[EXERCISE INPUTS Boundary: Start]

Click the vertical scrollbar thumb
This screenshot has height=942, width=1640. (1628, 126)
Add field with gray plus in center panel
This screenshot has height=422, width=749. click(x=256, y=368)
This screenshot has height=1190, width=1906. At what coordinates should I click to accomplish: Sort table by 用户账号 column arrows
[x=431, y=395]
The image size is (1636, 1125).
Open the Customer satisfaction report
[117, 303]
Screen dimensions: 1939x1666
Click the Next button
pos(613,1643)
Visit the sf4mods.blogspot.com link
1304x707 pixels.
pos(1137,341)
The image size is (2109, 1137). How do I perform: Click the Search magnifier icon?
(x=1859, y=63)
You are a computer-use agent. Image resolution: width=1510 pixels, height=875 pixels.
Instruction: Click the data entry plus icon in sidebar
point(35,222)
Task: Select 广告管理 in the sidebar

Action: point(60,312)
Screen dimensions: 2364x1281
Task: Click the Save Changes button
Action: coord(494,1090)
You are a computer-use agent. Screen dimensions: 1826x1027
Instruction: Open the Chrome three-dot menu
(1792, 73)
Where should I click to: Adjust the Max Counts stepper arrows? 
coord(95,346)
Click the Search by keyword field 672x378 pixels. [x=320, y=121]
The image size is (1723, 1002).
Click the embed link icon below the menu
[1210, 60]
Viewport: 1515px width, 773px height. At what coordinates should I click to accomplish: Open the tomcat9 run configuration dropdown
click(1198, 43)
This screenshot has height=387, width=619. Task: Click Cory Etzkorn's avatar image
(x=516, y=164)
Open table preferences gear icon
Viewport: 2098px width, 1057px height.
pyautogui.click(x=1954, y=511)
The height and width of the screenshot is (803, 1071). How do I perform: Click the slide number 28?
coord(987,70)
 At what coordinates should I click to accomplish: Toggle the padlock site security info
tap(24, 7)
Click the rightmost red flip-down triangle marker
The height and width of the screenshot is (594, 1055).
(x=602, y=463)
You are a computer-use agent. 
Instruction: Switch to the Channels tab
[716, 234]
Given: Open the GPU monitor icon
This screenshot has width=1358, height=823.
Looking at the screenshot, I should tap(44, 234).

[EXERCISE INPUTS Boundary: End]

THE PROBLEM: Give back every entry, unchanged in any way.

OUTPUT BELOW:
Click the vertical scrollbar thumb
This screenshot has height=942, width=1640. (1628, 126)
Add field with gray plus in center panel
This screenshot has height=422, width=749. click(x=256, y=368)
This screenshot has height=1190, width=1906. At what coordinates should I click to accomplish: Sort table by 用户账号 column arrows
[x=431, y=395]
The image size is (1636, 1125).
Open the Customer satisfaction report
[117, 303]
Screen dimensions: 1939x1666
Click the Next button
pos(613,1643)
Visit the sf4mods.blogspot.com link
1304x707 pixels.
pos(1137,341)
The image size is (2109, 1137). How do I perform: Click the Search magnifier icon?
(x=1859, y=63)
You are a computer-use agent. Image resolution: width=1510 pixels, height=875 pixels.
Instruction: Click the data entry plus icon in sidebar
point(35,222)
Task: Select 广告管理 in the sidebar

Action: point(60,312)
Screen dimensions: 2364x1281
Task: Click the Save Changes button
Action: coord(494,1090)
You are a computer-use agent. Screen dimensions: 1826x1027
Instruction: Open the Chrome three-dot menu
(1792, 73)
Where should I click to: Adjust the Max Counts stepper arrows? 
coord(95,346)
Click the Search by keyword field 672x378 pixels. [x=320, y=121]
The image size is (1723, 1002).
Click the embed link icon below the menu
[1210, 60]
Viewport: 1515px width, 773px height. At what coordinates should I click to accomplish: Open the tomcat9 run configuration dropdown
click(1198, 43)
This screenshot has height=387, width=619. Task: Click Cory Etzkorn's avatar image
(x=516, y=164)
Open table preferences gear icon
Viewport: 2098px width, 1057px height.
pyautogui.click(x=1954, y=511)
The height and width of the screenshot is (803, 1071). How do I perform: Click the slide number 28?
coord(987,70)
 At what coordinates should I click to accomplish: Toggle the padlock site security info
tap(24, 7)
Click the rightmost red flip-down triangle marker
The height and width of the screenshot is (594, 1055).
(x=602, y=463)
You are a computer-use agent. 
Instruction: Switch to the Channels tab
[716, 234]
Given: Open the GPU monitor icon
This screenshot has width=1358, height=823.
Looking at the screenshot, I should tap(44, 234).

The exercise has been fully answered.